* **What to work on**: Copy out, word for word, the stretch of the handwriting analysis text starting with "In this article, I" and going on through "few simple tools.".

* **Excerpted text**:
----------------------------------------

In this article, I will discuss the basics of handwriting analysis and provide some resources for learning how to analyze anyone's handwriting yourself using a few simple tools.

There is a Method to the Madness

You look at a sample of your own handwriting and wonder, how can I tell anything about myself from this? Well, there are some basic ways to interpret the various styles, slants, loops, sizes and spacing that reveals truths about our personality and character. I think of it like a projective psychological test. From a psychological perspective, I can tell a lot about a person from a drawing, a sandbox configuration, and even their handwriting. This is because we project ourselves in everything we do. Your handwriting is just an extension of your brain, and if you know what to look for, you can get a pretty good idea about how a person ticks from how and what they write. According to handwriting analyst Gary Thomas, in addition to creating a complete personality profile from a handwriting sample, you can learn a slew of other things about a person, such as health issues, morality, past experiences, hidden talents, and mental problems.

----------------------------------------

* **Collected material**:
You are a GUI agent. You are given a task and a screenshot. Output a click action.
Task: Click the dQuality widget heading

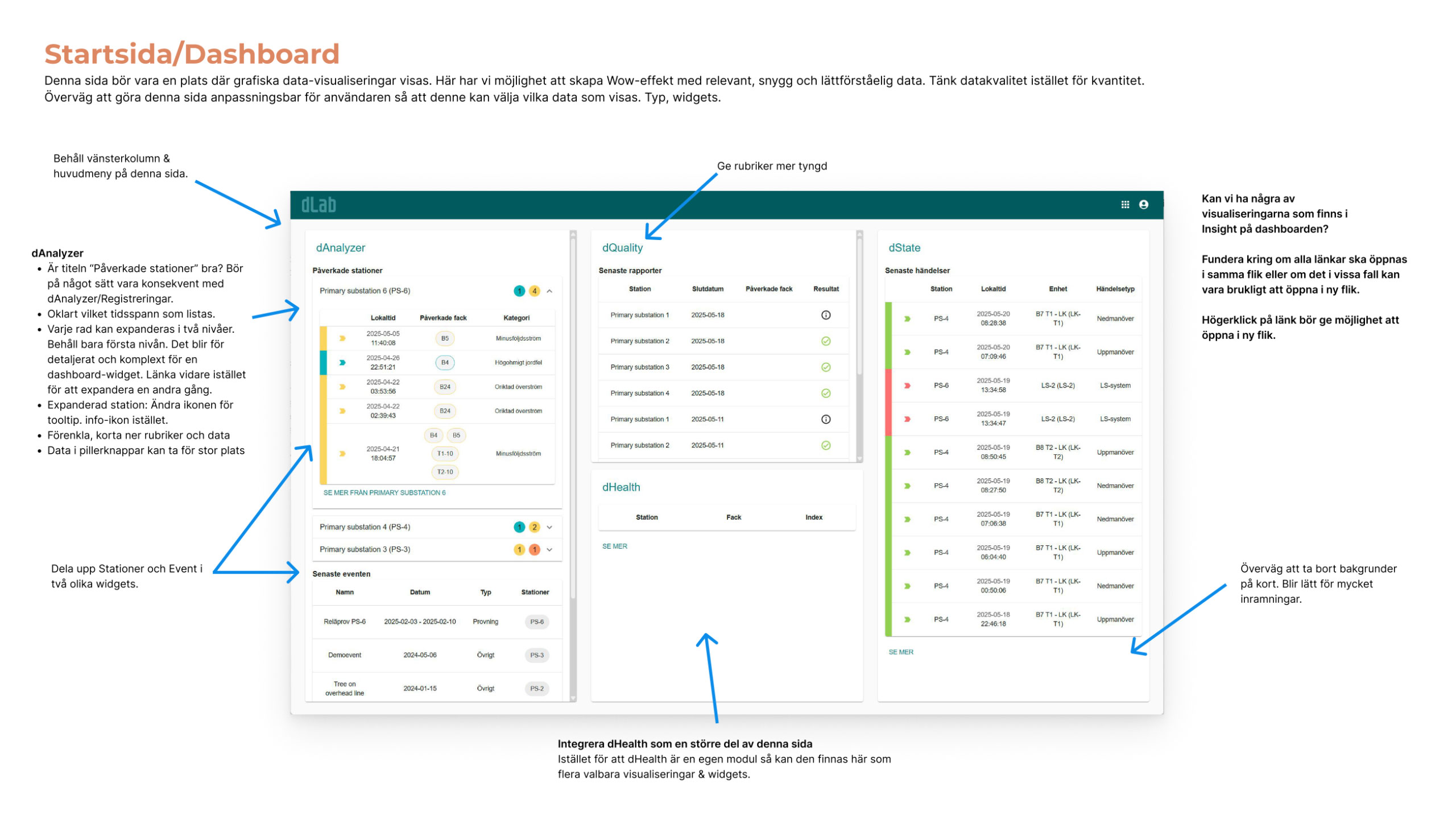tap(622, 248)
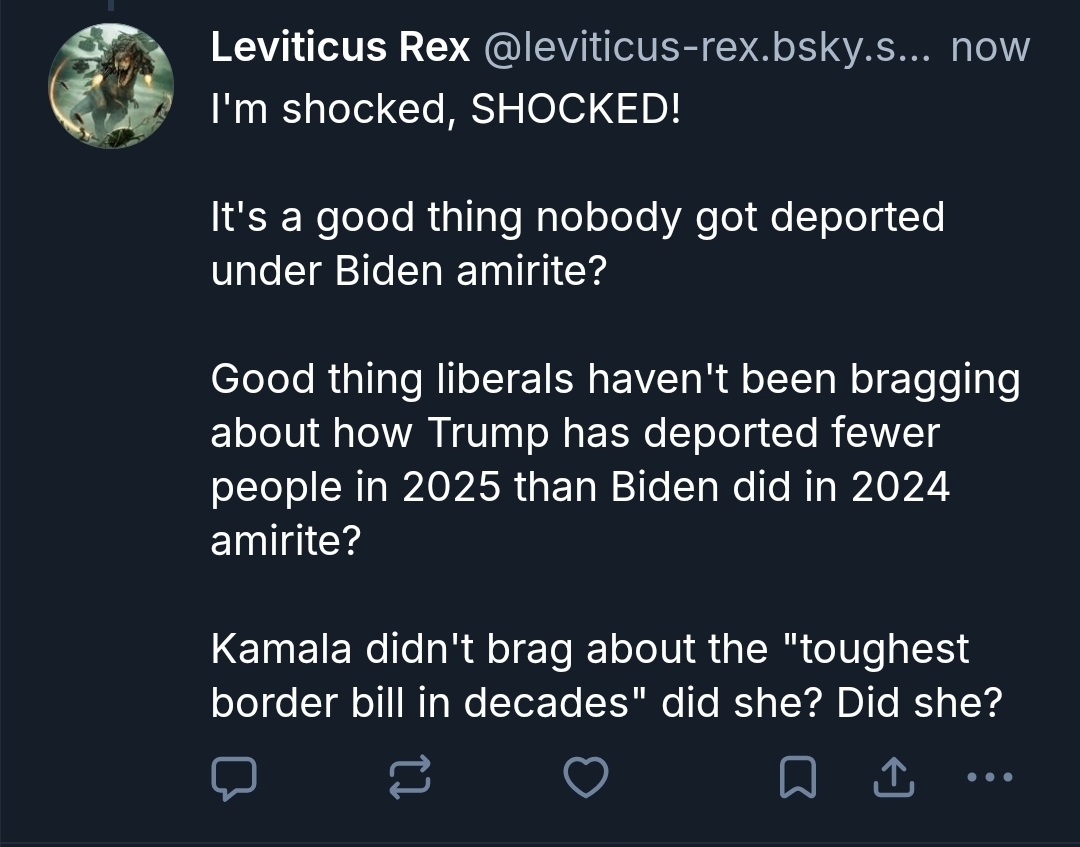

----------------------------------------

* **Result for this exercise**:
In this article, I will discuss the basics of handwriting analysis and provide some resources for learning how to analyze anyone's handwriting yourself using a few simple tools.